Willy, unless you see something wrong in my patch, I think you can safely merge it right now.

Thanks,
--
Christopher Faulet
>From 8a175489c5f7febfb4fb0d0b137ff64e49f323a8 Mon Sep 17 00:00:00 2001
From: Christopher Faulet <[email protected]>
Date: Fri, 16 Mar 2018 10:04:47 +0100
Subject: [PATCH] BUG/MEDIUM: threads/unix: Fix a deadlock when a listener is
 temporarily disabled

When a listener is temporarily disabled, we start by locking it and then we call
.pause callback of the underlying protocol (tcp/unix). For TCP listeners, this
is not a problem. But listeners bound on an unix socket are in fact closed
instead.

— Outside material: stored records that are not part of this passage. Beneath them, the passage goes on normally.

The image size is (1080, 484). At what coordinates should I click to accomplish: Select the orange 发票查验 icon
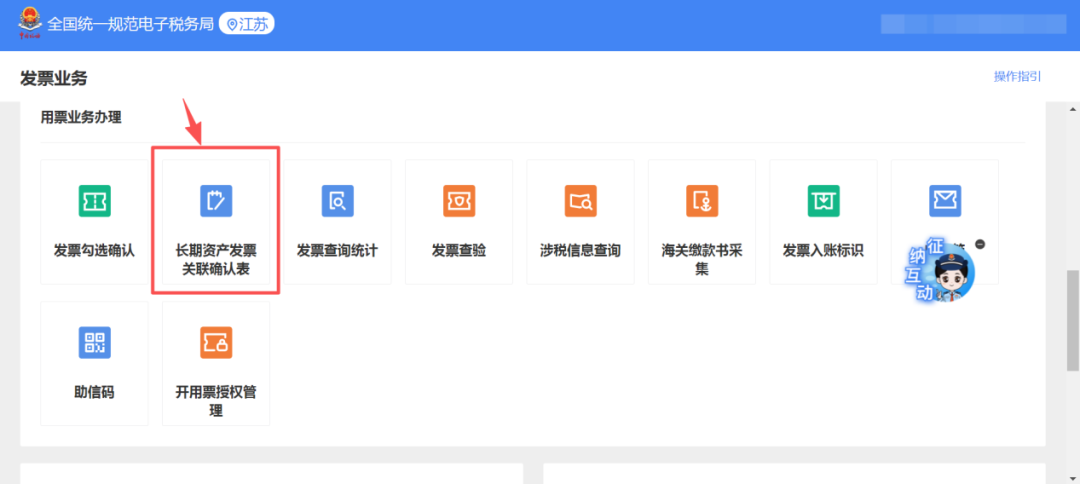(x=459, y=201)
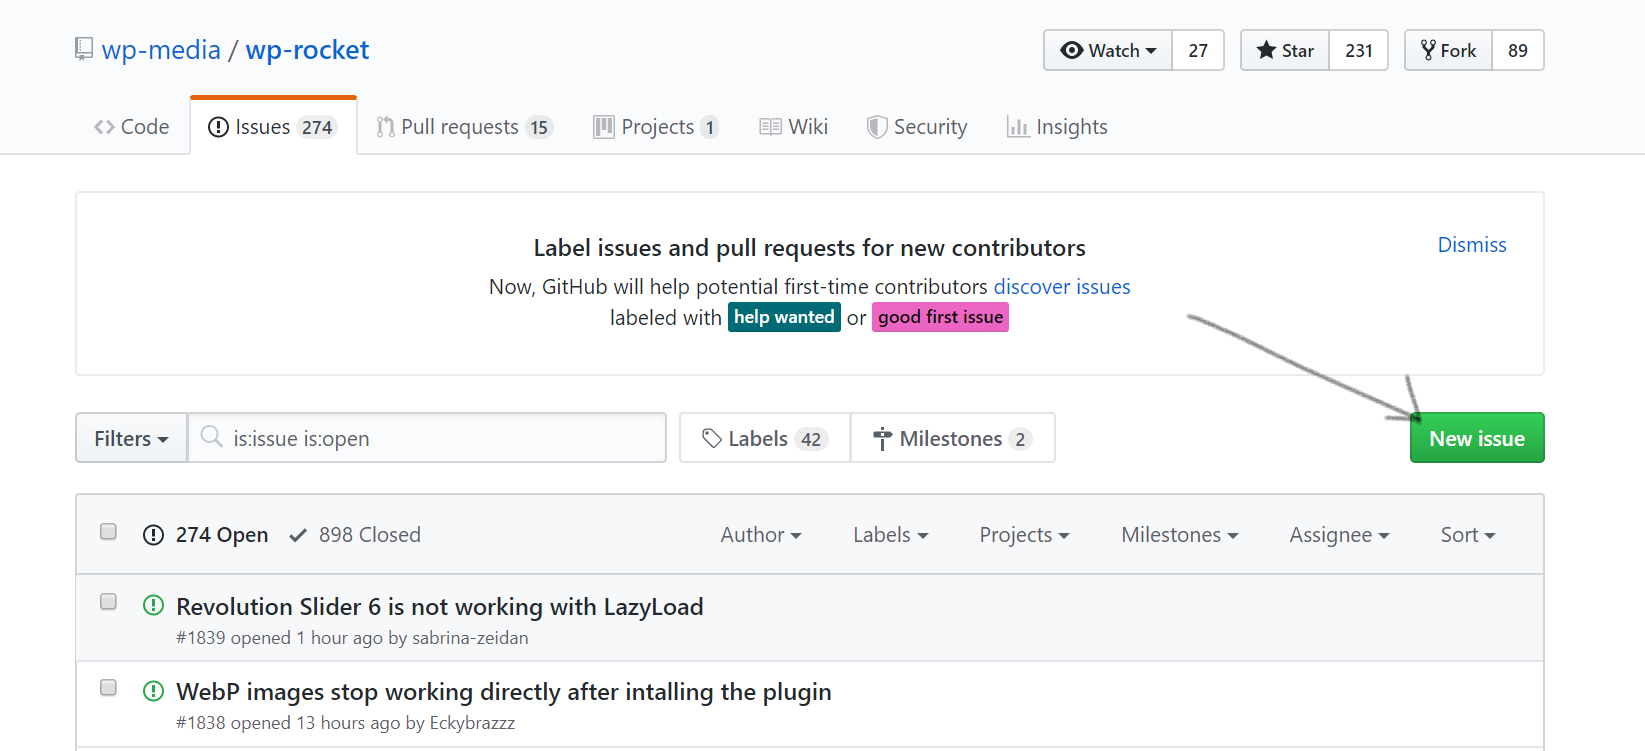This screenshot has width=1645, height=751.
Task: Check the Revolution Slider 6 issue checkbox
Action: click(108, 602)
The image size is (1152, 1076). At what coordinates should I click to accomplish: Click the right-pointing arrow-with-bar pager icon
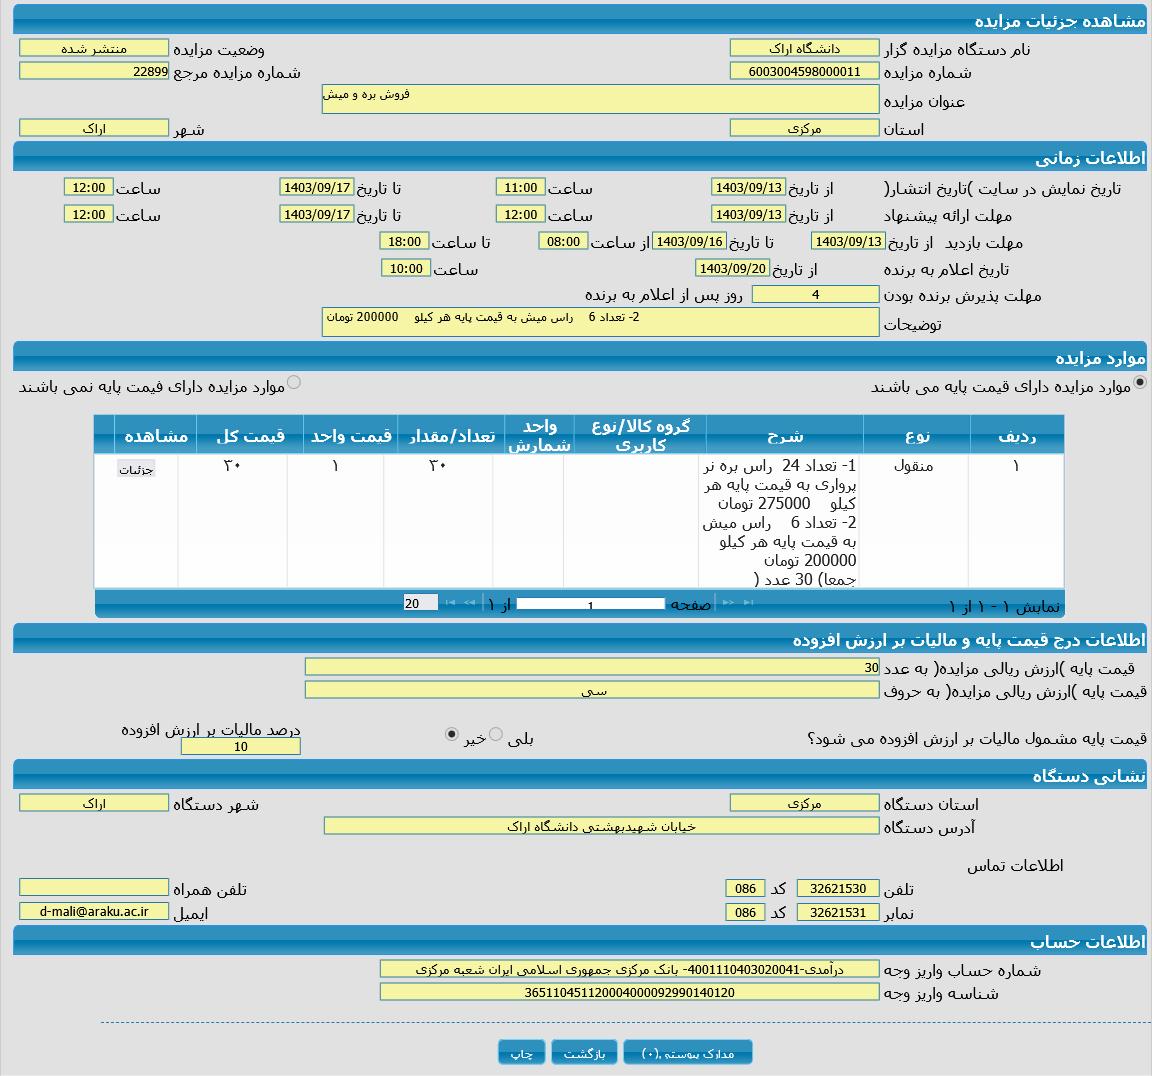748,603
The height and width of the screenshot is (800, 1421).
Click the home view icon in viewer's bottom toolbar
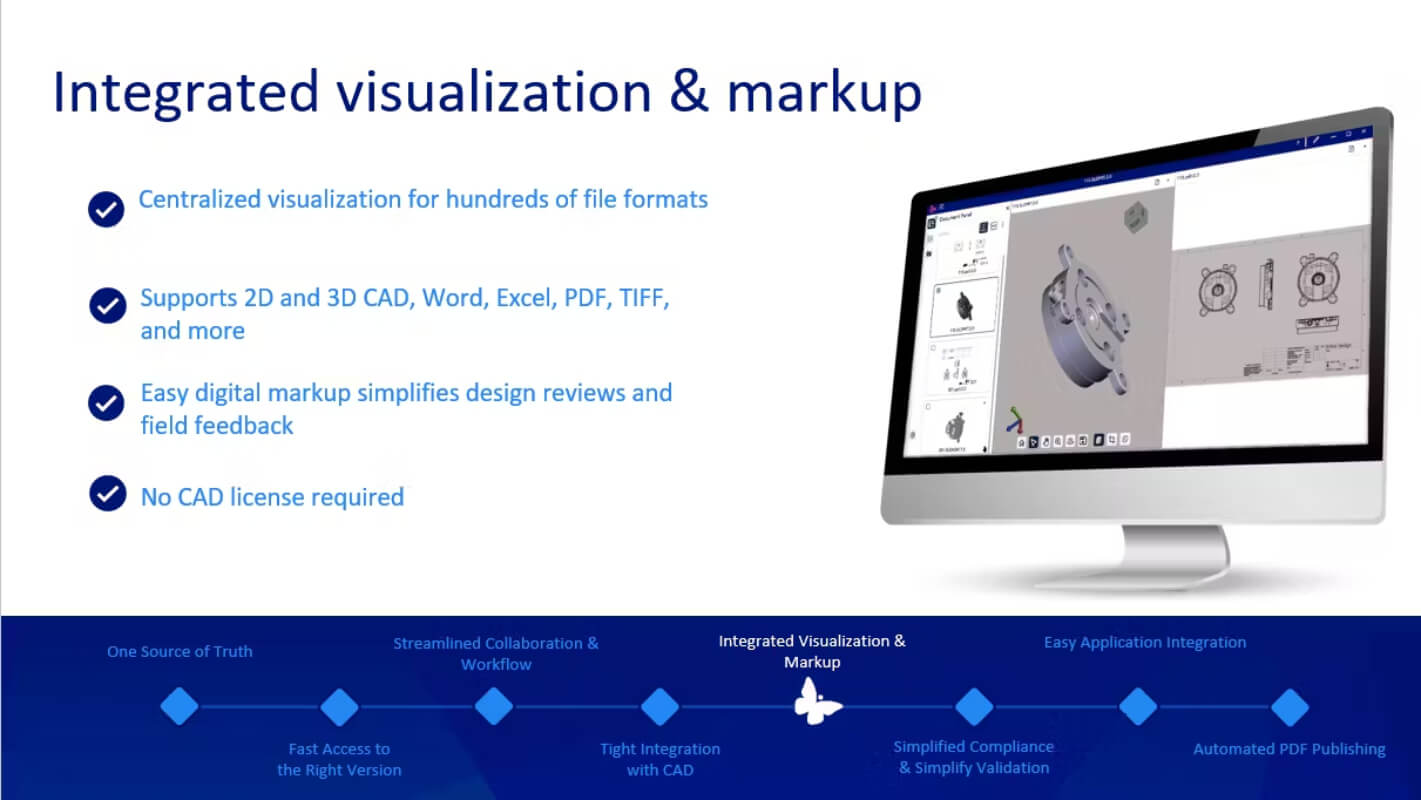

So .pause callback relies on unbind_listener function to do its job.

Unfortunatly, unbind_listener hold the listener's lock and then call an internal
function to unbind it. So, there is a deadlock here. This happens during a
reload. To fix the problemn, the function do_unbind_listener, which is lockless,
is now exported and is called when a listener bound on an unix socket is
temporarily disabled.

This patch must be backported in 1.8.
---
 include/proto/listener.h |  5 +++++
 src/listener.c           | 23 ++++++++++-------------
 src/proto_uxst.c         |  4 +++-
 3 files changed, 18 insertions(+), 14 deletions(-)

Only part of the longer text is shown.